May 20, 2019 report
A way to determine the absolute stereochemistry of small, organic molecules
A team of researchers from several institutions in Czech Republic has developed a way to determine the absolute stereochemistry (3-D spatial configuration) of small, organic molecules. In their paper published in the journal Science, the group describes their new technique and how well it worked. Hongyi Xu and Xiaodong Zou with Stockholm University, have published a Perspective piece on the work done by the team in the same journal issue.
As the researchers note, the current method for determining the absolute configuration of molecules that have chiral centers is done via X-ray crystallography. The measurement is based on observing how X-rays fired at molecules bounce around. Unfortunately, this method only works on relatively large crystal structures.
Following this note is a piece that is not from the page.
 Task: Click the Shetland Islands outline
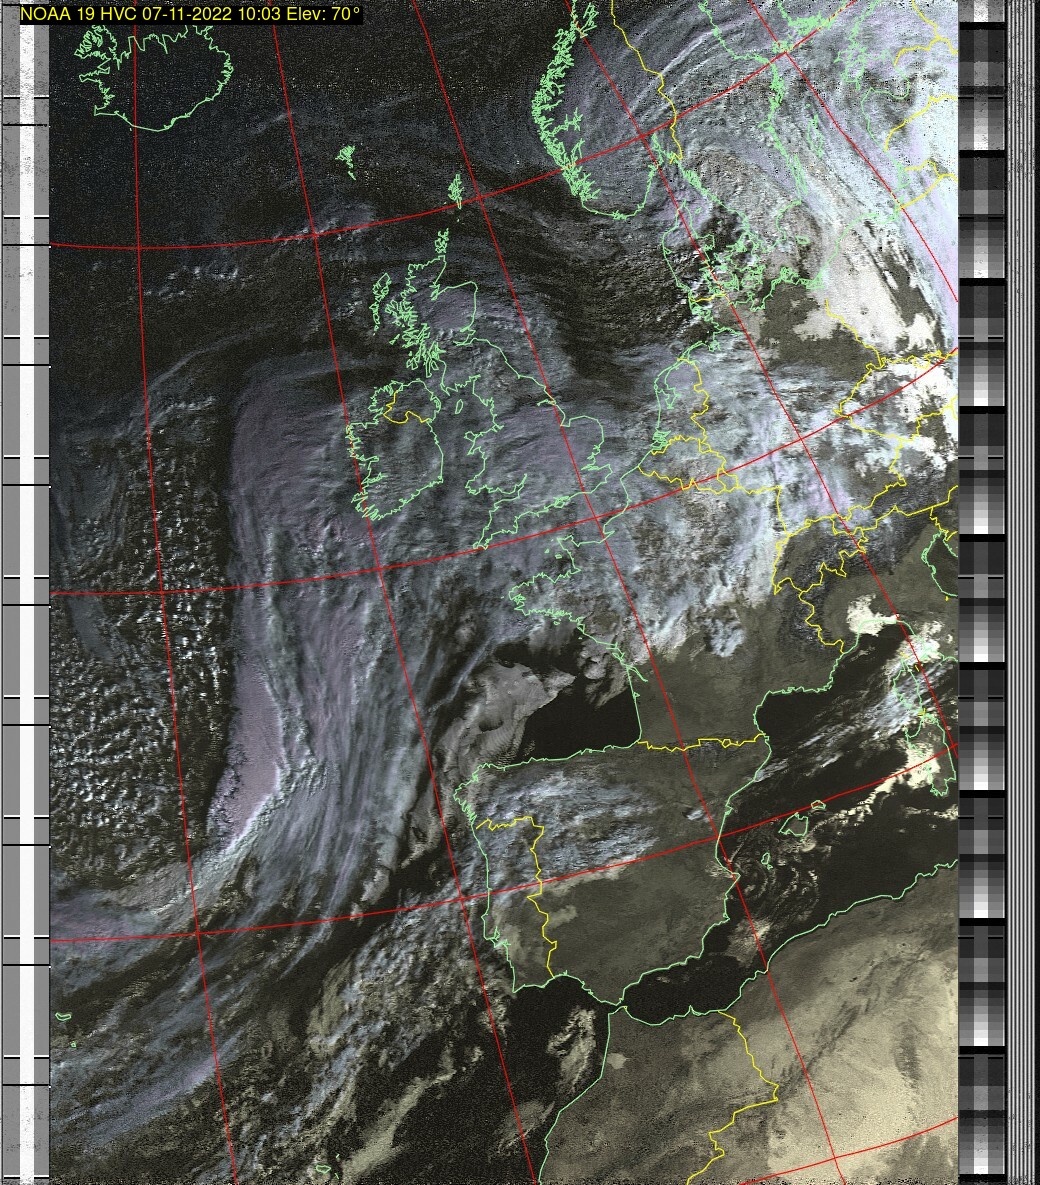tap(456, 190)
Efforts to use a similar technique on smaller crystals based on electron diffraction have fallen short of expectations due to the fragile nature of the target—nanocrystals are destroyed by the energy in the electron beams. In this new effort, the researchers have found a way to overcome this problem, which allowed them to determine the stereochemistry of very small crystals for the first time. This is a pretty big deal, Xu and Zou note, because the U.S. FDA and the European Medicines Agency require absolute configuration information for a prospective new drug before it can be approved. This requirement has held back the creation and sale of drugs based on nanocrystals, as pharmaceutical companies had no way to fulfill the requirement.
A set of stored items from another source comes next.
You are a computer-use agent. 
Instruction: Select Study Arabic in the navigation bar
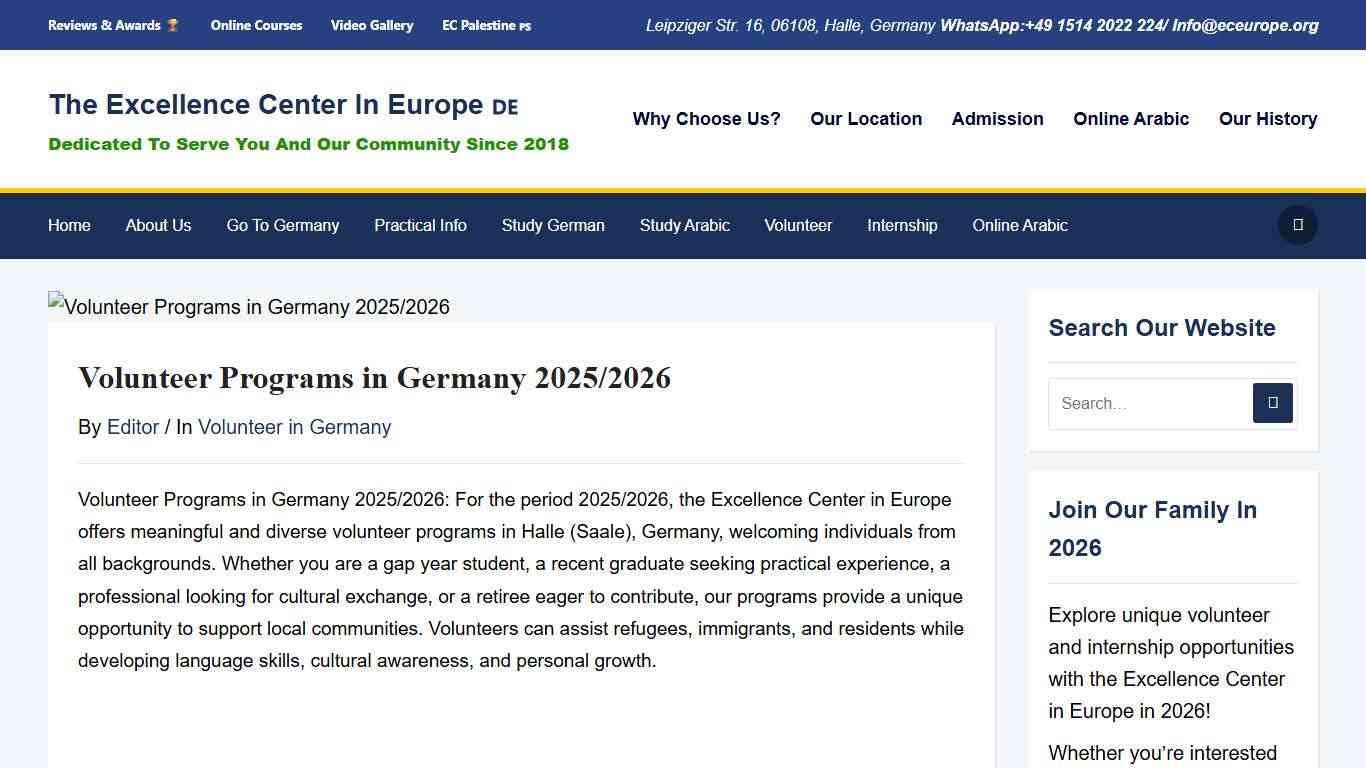[x=684, y=225]
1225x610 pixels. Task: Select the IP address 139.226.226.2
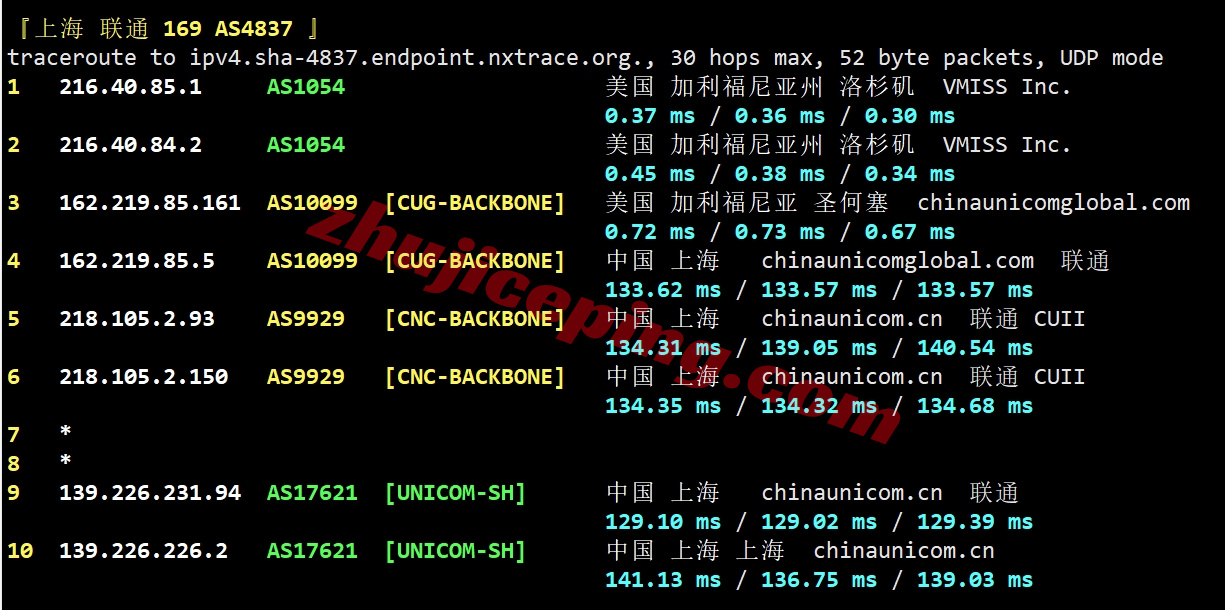143,551
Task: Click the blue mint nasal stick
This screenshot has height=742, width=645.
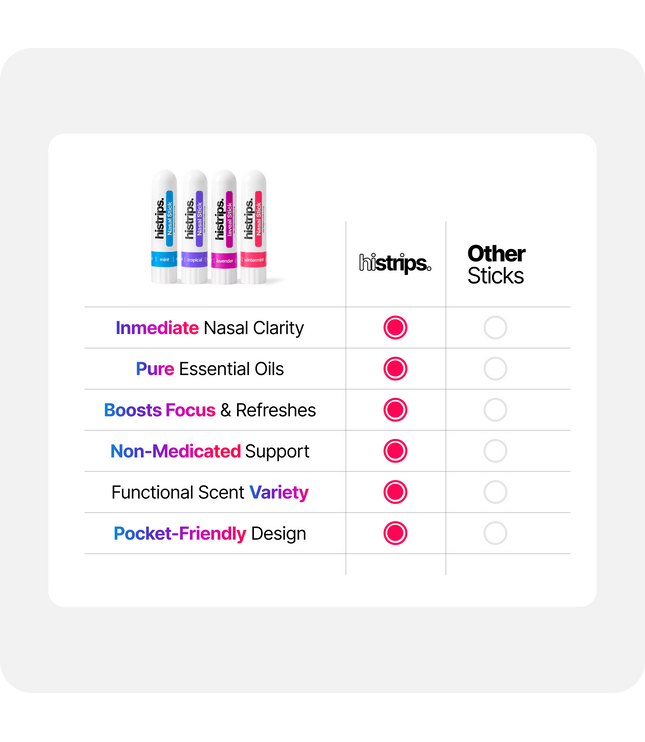Action: coord(164,227)
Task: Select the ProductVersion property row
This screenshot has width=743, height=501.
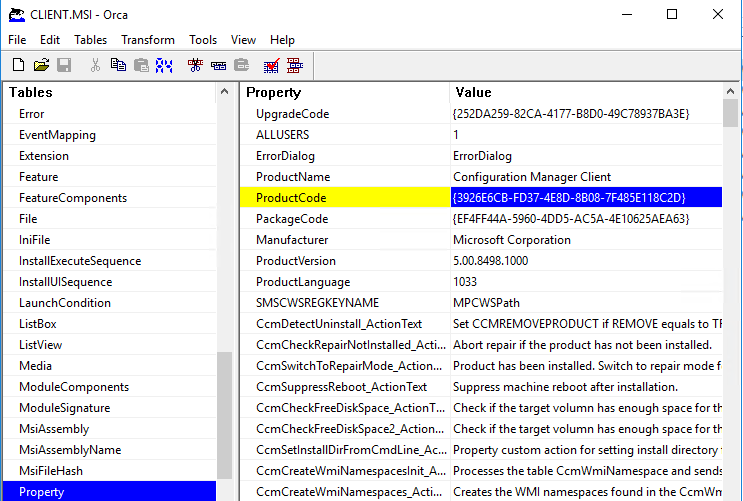Action: coord(295,261)
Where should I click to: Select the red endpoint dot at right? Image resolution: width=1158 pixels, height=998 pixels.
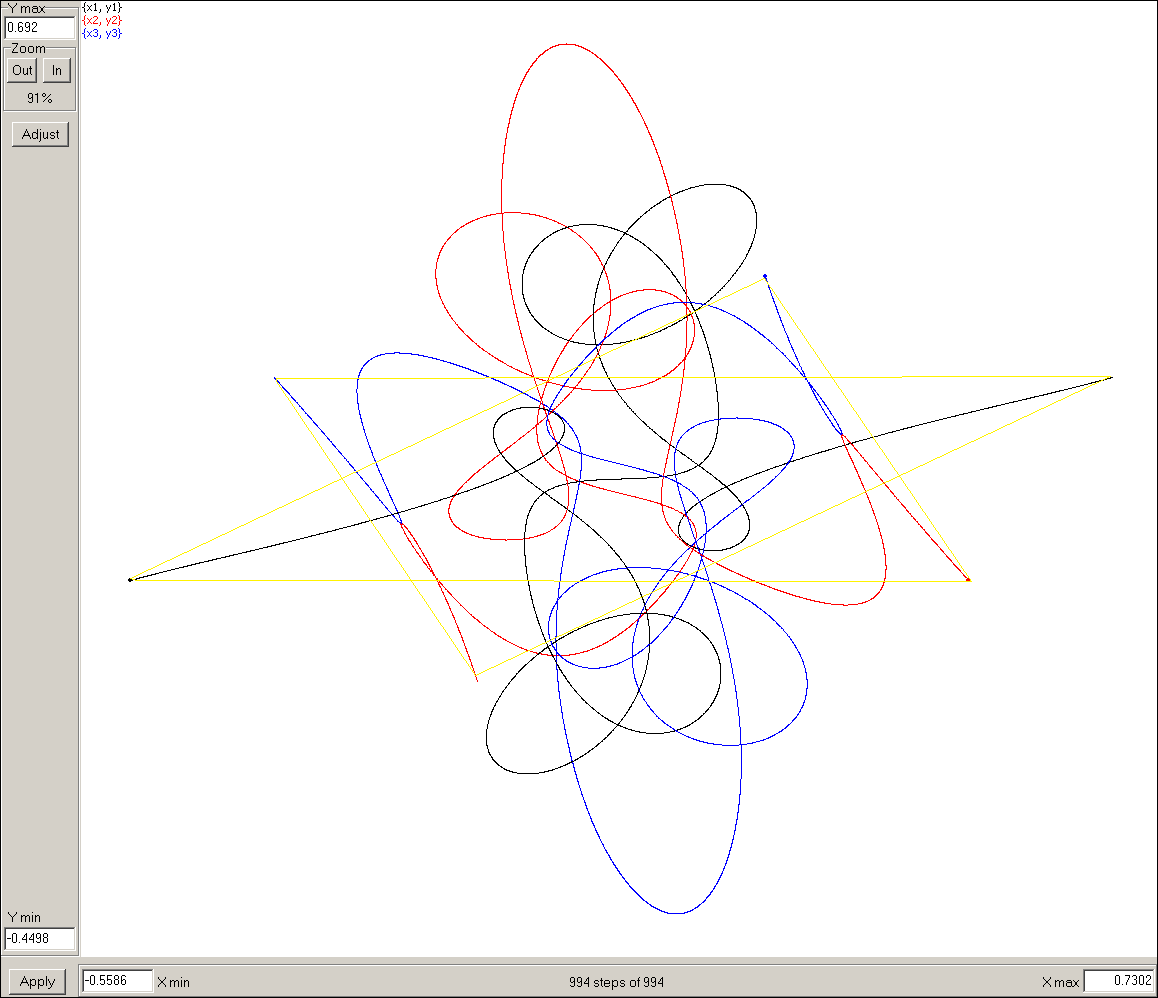coord(967,579)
To overcome the problem of electron beams destroying nanocrystals before their stereochemistry could be recorded, the researchers simply used more beams—four of them. They fired them all at once at different parts of the nanocrystal and recorded information regarding the diffracting that occurred before the nanocrystal was destroyed.
Xu and Zou note that X-rays scatter only once when used to determine the configuration of a molecule—with electron diffraction, electrons scatter multiple times, and as they do so, the intensities of their diffractions change—sensors that read such changes are able to measure such dynamical diffraction effects. The result was a description of the absolute stereochemistry of a given molecule. Xu and Zou suggest that the new technique is likely to open the door to development of new materials used in drug design.